* _What needs to be done_:
Rewrite the items from the line with "The width and height of the screenshot is (900, 580)." to the line with "(696, 163)." as a Markdown table with the columns Row and Line, omitting blank lines.

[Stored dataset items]
#####

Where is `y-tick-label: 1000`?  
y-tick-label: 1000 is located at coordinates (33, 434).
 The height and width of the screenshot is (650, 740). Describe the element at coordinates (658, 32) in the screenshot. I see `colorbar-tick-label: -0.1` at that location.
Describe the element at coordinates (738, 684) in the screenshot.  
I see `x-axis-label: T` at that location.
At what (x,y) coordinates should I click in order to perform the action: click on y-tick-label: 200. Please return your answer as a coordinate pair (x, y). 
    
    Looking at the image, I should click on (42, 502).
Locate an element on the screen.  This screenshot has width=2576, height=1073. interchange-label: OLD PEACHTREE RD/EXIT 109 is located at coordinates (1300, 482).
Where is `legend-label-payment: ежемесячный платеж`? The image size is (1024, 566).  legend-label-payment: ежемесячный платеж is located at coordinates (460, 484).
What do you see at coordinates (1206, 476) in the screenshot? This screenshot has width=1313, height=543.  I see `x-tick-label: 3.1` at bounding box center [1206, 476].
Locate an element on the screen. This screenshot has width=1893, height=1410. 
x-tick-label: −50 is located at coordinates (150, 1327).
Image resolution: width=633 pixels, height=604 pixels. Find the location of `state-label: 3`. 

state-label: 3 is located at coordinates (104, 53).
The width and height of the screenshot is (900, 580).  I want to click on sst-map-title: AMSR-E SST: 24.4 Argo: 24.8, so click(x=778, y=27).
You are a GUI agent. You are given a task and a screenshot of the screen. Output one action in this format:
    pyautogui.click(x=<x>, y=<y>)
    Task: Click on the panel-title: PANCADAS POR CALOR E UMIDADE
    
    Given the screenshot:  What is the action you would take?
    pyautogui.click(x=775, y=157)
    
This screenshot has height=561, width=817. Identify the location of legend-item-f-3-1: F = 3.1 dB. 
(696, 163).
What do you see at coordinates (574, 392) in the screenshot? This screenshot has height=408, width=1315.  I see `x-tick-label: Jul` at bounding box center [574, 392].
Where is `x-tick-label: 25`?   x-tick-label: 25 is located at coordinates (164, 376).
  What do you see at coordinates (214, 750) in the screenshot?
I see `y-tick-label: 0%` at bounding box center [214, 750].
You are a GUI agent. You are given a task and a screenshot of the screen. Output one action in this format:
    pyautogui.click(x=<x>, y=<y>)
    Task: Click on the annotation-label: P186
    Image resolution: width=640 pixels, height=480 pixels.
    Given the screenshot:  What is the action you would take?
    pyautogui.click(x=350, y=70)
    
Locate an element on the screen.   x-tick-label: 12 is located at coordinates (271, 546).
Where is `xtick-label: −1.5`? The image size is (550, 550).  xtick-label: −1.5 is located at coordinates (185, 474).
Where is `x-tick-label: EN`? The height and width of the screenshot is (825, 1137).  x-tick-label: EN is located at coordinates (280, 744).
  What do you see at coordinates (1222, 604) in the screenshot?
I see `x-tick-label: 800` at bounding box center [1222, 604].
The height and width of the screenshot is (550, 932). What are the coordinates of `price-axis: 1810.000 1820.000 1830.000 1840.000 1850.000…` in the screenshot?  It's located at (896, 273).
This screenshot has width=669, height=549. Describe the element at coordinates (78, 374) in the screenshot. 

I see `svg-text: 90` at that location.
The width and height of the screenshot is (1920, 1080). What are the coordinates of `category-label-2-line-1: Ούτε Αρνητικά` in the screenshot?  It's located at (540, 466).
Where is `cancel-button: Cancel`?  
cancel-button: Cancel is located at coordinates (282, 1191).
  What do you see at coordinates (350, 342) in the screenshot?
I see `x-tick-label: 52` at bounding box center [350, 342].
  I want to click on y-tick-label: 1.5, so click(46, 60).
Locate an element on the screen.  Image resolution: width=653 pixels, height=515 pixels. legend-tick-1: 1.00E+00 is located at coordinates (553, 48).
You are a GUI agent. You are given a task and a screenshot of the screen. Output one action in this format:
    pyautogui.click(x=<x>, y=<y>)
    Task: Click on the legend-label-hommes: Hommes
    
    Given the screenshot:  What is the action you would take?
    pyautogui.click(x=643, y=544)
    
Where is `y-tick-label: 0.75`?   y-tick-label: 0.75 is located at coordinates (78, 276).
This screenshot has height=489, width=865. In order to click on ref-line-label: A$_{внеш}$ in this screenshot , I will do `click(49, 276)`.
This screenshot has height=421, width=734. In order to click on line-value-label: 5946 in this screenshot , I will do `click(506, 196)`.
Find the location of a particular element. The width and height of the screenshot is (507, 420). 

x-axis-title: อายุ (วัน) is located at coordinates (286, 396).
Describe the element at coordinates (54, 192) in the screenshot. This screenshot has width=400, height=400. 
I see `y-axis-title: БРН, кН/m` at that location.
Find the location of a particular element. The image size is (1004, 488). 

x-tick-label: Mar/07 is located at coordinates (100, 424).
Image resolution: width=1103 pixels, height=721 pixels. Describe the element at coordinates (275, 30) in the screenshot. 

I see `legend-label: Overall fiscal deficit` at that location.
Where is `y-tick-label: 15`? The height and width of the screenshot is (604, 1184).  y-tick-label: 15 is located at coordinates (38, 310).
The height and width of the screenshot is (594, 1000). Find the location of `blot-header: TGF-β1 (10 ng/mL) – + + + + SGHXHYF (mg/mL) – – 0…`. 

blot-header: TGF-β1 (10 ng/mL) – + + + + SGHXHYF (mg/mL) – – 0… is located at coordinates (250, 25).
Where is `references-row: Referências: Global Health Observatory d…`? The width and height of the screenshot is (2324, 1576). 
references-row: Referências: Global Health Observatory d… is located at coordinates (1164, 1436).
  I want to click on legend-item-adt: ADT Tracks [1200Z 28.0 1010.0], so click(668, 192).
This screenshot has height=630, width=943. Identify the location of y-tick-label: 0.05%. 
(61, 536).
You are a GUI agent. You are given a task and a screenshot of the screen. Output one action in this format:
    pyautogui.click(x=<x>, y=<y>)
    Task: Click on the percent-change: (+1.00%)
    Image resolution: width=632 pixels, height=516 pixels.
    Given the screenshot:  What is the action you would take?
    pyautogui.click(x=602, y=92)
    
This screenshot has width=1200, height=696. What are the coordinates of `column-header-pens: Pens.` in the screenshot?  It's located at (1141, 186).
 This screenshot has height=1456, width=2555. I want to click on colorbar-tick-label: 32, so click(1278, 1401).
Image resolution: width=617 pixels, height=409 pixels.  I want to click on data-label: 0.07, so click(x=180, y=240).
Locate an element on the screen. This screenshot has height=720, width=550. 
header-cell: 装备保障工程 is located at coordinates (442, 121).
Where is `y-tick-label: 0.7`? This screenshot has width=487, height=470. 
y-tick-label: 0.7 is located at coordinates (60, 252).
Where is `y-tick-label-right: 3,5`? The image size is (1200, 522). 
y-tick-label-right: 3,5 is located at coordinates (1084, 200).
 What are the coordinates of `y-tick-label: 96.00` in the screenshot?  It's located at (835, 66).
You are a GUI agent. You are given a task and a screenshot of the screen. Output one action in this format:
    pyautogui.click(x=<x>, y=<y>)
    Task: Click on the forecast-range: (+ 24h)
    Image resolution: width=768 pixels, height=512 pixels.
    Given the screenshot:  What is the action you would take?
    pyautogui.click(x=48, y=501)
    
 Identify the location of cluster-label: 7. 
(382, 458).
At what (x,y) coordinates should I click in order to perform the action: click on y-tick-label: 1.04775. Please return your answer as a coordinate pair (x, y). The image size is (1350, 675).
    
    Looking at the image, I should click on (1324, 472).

#####

* _Exercise solution_:
| Row | Line |
|---|---|
| 1 | The width and height of the screenshot is (900, 580).  I want to click on sst-map-title: AMSR-E SST: 24.4 Argo: 24.8, so click(x=778, y=27). |
| 2 | You are a GUI agent. You are given a task and a screenshot of the screen. Output one action in this format: |
| 3 |     pyautogui.click(x=<x>, y=<y>) |
| 4 |     Task: Click on the panel-title: PANCADAS POR CALOR E UMIDADE |
| 5 |     Given the screenshot:  What is the action you would take? |
| 6 |     pyautogui.click(x=775, y=157) |
| 7 | This screenshot has height=561, width=817. Identify the location of legend-item-f-3-1: F = 3.1 dB.  |
| 8 | (696, 163). |